I have waited all my life for the day to not have the responsibilities of raising children, only to see that day come and realize that’s not what I wanted at all. I then stood waiting for over a month for a letter to come that would decide the fate of my daughters next two years of her life and realized that maybe I wasn’t as prepared for this as I thought I was. That day was here. With a world so filled with hate and hurt, with uncertainty and evil, with natural disasters coming in at alarming rates I am now going to give my precious child away to it, to serve an LDS mission. Her prayer is that she will touch others lives in a positive way and offer others an opportunity for hope in the world I just described. I reek of powerlessness.
Now as I swirl my toes in the warm water poolside, I make the decision to end the day. I stand as puddles of water form around my feet. Hell, I’m even powerless over gravity. I hang my head and sigh. Is this what defeat feels like? I search my mind for distant memories of a time when I felt similar to this. I couldn’t find them, but I did find times that I consider worse. So I shrug it off. Years ago I would already be passed out in a drunken stupor trying to run away from these feelings. Today, I get to experience each and every one of them.

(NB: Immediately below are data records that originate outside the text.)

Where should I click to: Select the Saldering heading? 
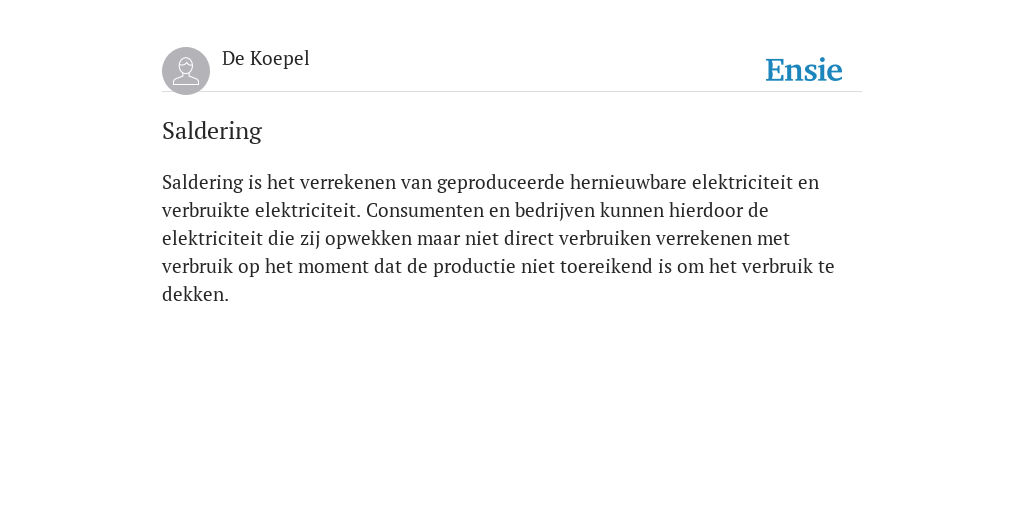[212, 131]
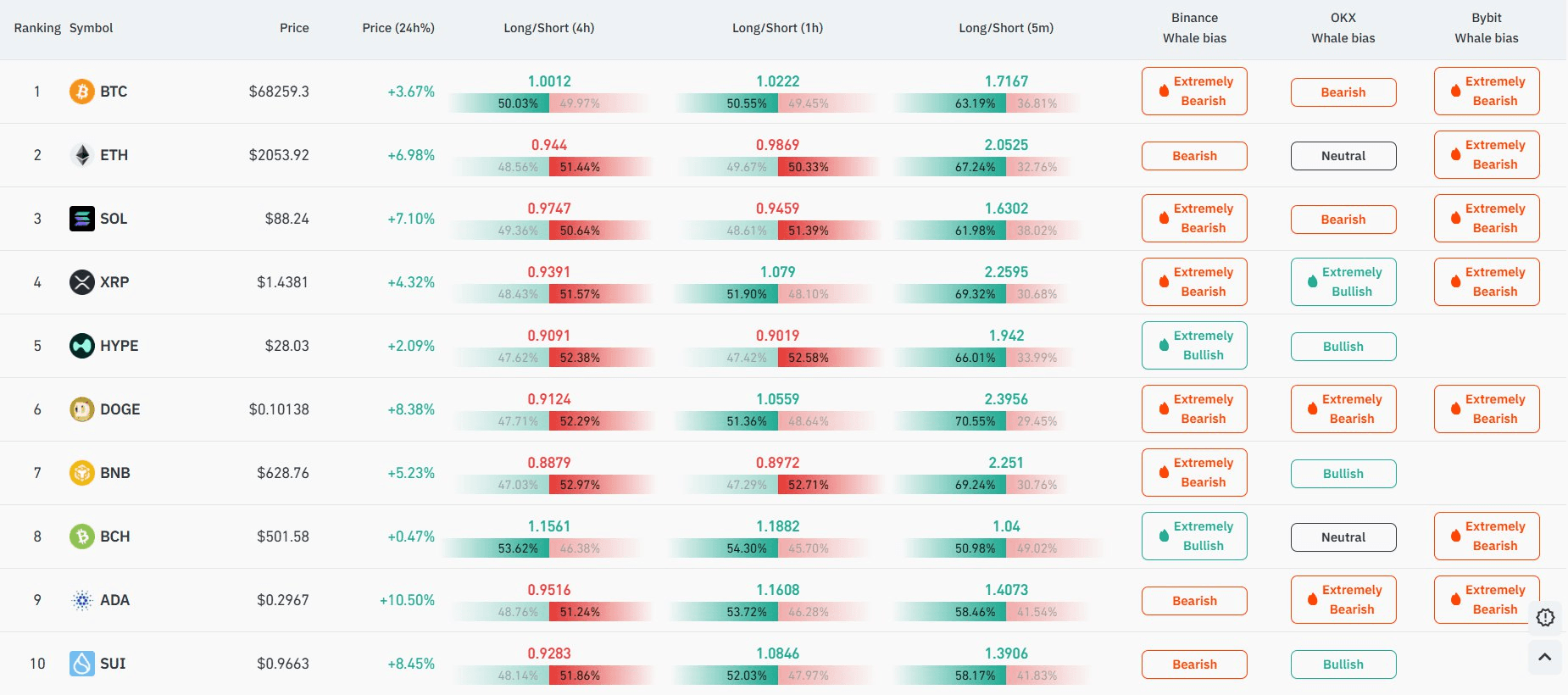
Task: Click the SUI droplet icon
Action: pos(81,664)
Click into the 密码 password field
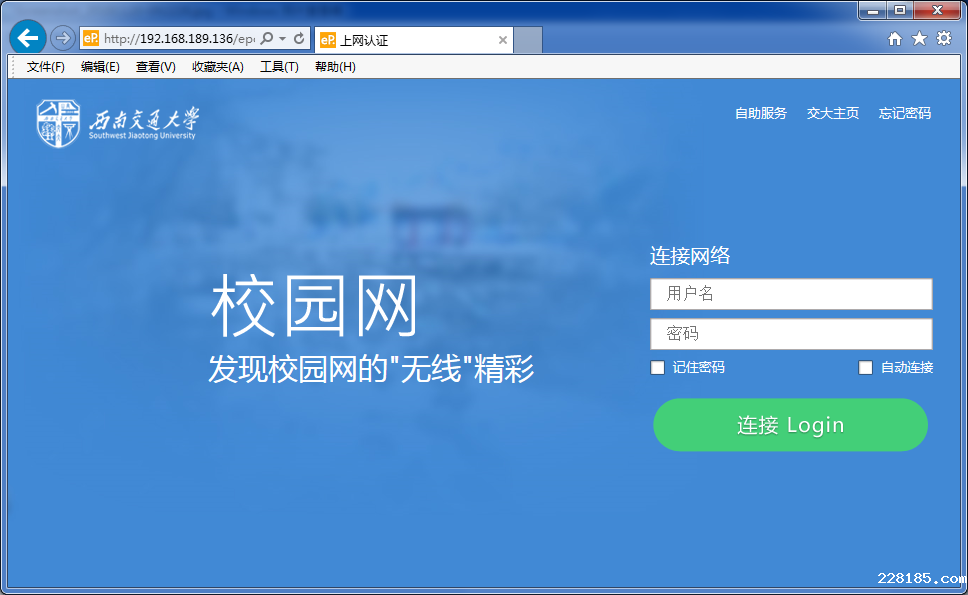 791,334
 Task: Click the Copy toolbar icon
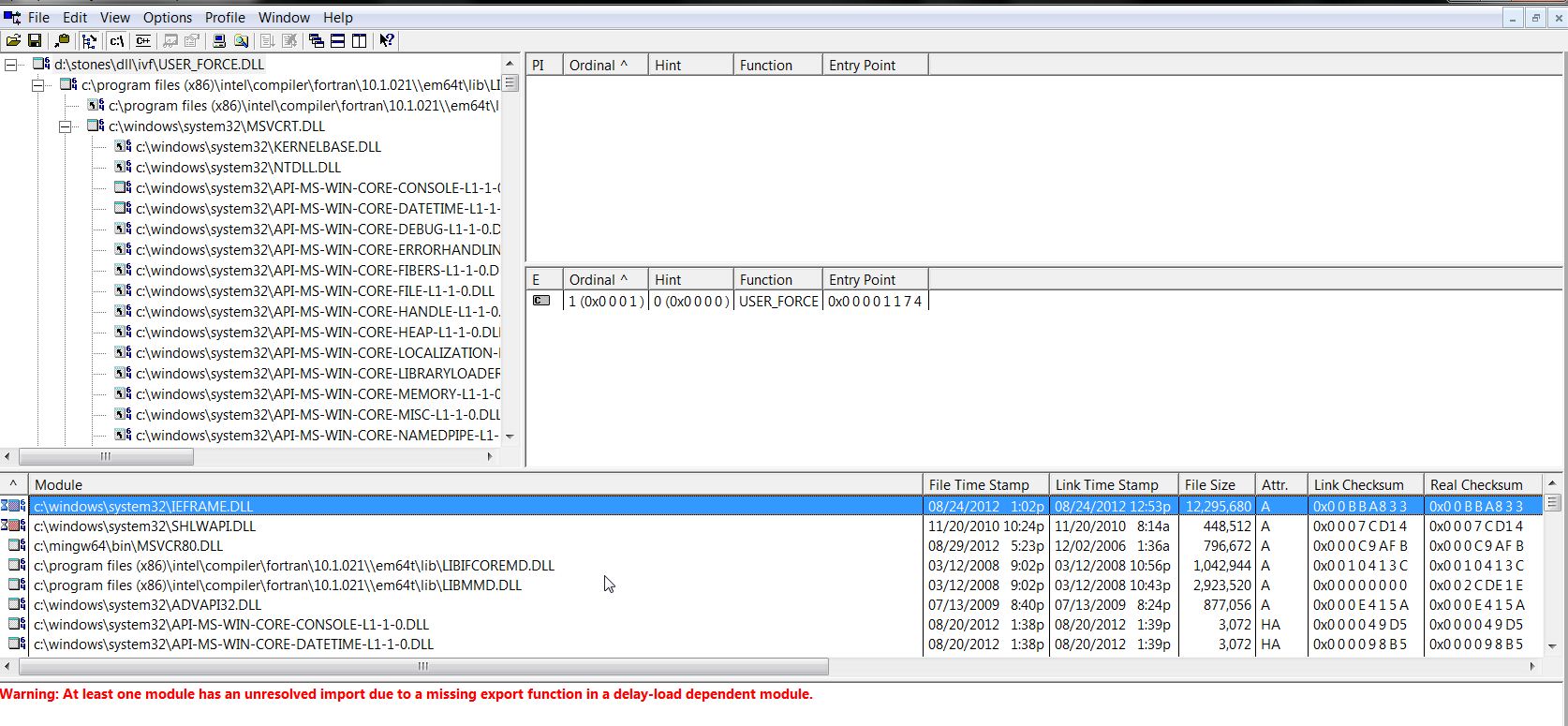[62, 40]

I say a small prayer and head out the gate back to my room. I slip in quietly so as not to wake my daughter and my best friend. I snuggle up in bed beside my not-so-little angel anymore and lay my head on my pillow. Just before dozing off I have a thought that brings a sprinkle of fairy dust to my eyes and a smile. I am sober. I am laying down, in Anaheim California with my daughter, preparing to celebrate her and her achievements in a very exciting way. Everyone I love is accounted for and healthy. I am safe, fed, clothed, loved, and needed. I am blessed.
So, maybe life is like the rollercoaster at Disneyland. Maybe it can fill you with anticipation and anxiety at the same time. Maybe it can fill your blood with adrenaline and make you feel more alive than you could imagine. Maybe it can fill you with such fear that you believe you are going to die. Just maybe it will crash you one way, then another, and without warning do it all over again. Maybe you catch a loop or two and in the process feel completely sick. When it is over, if you survive, you will walk away with a newfound appreciation of it. You will stand amazed at what you just experienced. Maybe life is just as magical as Disneyland and as real as life outside its gates. Maybe you were always meant to experience both worlds. Maybe you were meant to feel powerless to get the full effect of the ride you were on. Well, isn’t that a crazy thought?
I kiss her forehead and head off to Never Never Land.